Round 2: Token usage between GPT-5.4, GPT-5.5, GPT-5.4 Mini, GPT-5.3-Codex in Codex across all 4 reasoning modes (Low, Medium, High, and XHigh) using the exact same prompt and the same project as the baseline
Okay, round two of the comparison which we did a few days ago (Previous GPT 5.4 vs 5.5 Token & Cost Comparison Across Effort Levels ).
To summarize the previous review, a few days ago, we ran a comparison between GPT-5.4 and GPT-5.5 in Codex across different effort levels (low, medium, high, xhigh) using the same repo (Express JS) and the same summarization prompt. The results were pretty stark in terms of turns, token usage, and total cost.
But a lot of the feedback we got from Commenters was completely fair:
“How do you actually know which result is better?”

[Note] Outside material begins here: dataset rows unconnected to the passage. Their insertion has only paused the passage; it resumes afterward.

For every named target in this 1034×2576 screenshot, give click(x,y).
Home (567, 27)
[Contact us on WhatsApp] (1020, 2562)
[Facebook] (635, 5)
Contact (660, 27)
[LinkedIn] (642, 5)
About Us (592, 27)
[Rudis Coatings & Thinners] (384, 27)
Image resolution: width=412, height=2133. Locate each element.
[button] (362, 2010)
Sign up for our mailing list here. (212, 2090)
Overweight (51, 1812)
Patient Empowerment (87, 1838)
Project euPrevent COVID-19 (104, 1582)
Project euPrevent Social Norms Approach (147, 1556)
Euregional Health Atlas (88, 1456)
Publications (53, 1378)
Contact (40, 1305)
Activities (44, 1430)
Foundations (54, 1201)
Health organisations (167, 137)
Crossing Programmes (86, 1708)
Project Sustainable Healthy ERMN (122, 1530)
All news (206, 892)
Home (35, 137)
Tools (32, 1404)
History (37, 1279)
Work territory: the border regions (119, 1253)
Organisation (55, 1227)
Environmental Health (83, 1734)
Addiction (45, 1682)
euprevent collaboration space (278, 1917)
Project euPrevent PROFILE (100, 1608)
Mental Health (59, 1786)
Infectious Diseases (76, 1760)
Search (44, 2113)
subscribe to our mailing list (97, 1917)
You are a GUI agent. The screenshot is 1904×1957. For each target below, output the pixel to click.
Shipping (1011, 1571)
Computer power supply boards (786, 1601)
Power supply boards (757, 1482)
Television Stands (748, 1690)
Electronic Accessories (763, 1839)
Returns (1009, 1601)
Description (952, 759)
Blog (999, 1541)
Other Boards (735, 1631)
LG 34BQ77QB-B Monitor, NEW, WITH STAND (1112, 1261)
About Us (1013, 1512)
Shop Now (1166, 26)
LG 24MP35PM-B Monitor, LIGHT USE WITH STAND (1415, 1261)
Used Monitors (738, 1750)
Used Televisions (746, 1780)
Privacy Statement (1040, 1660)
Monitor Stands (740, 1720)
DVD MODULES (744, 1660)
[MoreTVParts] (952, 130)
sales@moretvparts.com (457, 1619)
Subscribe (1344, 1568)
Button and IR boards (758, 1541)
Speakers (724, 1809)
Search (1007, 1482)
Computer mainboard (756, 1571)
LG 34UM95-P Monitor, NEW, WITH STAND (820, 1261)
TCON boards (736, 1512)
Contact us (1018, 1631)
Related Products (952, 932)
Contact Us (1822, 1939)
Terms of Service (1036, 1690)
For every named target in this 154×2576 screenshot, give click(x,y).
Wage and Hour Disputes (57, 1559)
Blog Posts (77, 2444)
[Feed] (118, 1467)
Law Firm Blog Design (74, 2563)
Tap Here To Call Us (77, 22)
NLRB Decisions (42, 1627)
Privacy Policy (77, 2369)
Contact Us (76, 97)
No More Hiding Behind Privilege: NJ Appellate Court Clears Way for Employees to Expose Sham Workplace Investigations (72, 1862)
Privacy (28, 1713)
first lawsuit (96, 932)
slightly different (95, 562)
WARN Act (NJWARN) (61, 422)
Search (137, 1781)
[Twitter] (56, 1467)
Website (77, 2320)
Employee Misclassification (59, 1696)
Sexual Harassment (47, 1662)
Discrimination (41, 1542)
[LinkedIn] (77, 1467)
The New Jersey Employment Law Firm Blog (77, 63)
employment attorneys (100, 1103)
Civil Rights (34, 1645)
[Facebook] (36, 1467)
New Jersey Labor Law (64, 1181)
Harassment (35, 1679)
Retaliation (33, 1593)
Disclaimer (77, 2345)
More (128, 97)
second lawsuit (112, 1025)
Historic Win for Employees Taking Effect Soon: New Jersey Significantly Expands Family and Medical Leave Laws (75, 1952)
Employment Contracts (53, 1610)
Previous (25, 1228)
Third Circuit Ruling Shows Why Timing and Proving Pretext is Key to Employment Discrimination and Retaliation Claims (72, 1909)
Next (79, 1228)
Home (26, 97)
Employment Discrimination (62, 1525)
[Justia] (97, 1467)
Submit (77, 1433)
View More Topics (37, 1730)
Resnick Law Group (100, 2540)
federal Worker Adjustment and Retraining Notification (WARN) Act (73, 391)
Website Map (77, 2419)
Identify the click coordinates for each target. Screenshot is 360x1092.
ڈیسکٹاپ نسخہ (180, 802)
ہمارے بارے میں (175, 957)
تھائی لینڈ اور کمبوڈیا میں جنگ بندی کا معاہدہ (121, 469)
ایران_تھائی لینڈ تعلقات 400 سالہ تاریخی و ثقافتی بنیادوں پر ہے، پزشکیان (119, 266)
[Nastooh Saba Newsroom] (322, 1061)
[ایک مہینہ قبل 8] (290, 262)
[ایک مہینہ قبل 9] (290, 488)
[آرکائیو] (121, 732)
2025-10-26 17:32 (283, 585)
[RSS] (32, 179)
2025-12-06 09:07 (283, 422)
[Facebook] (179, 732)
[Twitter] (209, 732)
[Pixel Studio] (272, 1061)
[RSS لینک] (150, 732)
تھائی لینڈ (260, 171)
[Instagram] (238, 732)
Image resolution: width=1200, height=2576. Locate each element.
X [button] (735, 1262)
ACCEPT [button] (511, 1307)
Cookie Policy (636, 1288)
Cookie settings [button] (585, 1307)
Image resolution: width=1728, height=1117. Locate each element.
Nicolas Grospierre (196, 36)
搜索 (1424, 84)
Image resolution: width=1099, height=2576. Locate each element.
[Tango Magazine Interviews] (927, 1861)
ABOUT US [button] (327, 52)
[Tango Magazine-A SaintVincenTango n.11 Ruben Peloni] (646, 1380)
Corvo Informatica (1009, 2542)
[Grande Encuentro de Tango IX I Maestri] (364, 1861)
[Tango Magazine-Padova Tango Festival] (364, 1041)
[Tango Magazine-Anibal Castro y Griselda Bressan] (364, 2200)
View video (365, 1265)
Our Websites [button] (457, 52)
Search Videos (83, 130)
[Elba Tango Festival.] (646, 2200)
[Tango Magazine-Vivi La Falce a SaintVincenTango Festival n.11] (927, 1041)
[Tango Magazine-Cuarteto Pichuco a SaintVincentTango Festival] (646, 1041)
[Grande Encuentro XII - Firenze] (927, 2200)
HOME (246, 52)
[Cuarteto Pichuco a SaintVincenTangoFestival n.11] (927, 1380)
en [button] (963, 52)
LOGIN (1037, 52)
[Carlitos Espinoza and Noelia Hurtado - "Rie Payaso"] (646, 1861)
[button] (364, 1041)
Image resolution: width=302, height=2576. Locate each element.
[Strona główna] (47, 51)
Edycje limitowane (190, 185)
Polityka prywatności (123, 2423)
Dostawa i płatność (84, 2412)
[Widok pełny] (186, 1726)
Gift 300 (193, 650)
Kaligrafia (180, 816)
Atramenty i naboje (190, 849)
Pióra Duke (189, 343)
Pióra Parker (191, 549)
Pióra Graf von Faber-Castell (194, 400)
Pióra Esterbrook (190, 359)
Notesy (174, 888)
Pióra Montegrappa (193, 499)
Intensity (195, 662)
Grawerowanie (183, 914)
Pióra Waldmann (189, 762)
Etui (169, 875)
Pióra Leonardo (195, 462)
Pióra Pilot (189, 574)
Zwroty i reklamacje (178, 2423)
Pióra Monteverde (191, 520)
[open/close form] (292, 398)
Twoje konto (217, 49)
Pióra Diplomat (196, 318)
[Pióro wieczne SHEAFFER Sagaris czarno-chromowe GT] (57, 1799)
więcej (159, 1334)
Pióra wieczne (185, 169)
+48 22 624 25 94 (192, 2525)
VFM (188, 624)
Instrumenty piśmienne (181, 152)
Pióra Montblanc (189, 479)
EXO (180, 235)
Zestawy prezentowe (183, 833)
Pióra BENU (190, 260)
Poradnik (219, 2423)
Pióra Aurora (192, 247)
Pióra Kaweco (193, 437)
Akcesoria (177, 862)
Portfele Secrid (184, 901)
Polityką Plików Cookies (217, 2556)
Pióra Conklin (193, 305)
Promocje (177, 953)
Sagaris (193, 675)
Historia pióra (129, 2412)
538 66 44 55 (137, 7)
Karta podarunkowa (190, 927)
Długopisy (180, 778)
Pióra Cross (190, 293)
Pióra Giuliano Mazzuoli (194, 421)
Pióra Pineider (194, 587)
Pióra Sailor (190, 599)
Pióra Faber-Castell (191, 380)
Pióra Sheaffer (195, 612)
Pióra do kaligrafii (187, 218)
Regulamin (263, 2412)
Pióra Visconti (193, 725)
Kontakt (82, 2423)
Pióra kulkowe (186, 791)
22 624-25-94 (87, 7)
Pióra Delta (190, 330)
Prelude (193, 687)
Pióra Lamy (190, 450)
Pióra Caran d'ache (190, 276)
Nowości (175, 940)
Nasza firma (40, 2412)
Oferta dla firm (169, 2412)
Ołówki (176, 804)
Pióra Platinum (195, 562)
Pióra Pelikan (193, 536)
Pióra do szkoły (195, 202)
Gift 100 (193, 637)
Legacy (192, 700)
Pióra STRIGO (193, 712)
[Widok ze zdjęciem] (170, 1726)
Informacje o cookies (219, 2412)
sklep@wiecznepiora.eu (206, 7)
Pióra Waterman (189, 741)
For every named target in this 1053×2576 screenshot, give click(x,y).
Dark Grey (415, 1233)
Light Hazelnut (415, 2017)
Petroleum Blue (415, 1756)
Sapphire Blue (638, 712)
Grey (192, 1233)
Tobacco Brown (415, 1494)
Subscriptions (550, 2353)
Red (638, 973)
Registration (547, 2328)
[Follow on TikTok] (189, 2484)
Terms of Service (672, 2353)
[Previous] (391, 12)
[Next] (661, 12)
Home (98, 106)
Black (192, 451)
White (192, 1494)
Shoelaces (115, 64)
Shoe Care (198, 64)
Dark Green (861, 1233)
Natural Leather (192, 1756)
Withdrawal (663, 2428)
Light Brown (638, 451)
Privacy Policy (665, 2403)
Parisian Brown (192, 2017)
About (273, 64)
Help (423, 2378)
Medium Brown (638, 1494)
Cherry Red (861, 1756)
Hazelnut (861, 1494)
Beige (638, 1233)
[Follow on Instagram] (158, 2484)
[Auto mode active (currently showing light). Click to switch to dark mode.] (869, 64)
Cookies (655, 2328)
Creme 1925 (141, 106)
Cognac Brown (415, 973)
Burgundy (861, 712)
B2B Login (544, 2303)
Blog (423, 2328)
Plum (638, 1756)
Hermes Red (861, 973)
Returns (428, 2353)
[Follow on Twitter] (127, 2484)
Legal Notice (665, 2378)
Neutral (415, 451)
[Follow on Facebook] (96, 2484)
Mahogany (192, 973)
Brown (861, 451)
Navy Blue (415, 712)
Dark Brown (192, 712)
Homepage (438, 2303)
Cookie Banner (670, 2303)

“What about GPT 5.3 Codex or GPT 5.4 Mini which I use quite often?”
Summaries are extremely subjective. We tried evaluating them with other LLMs, but quickly realized there’s no clean benchmark for “summary quality”. One model might be more concise, another more detailed, another more architectural, and all of them could technically be “correct”.
So for round two, we wanted something much more objective.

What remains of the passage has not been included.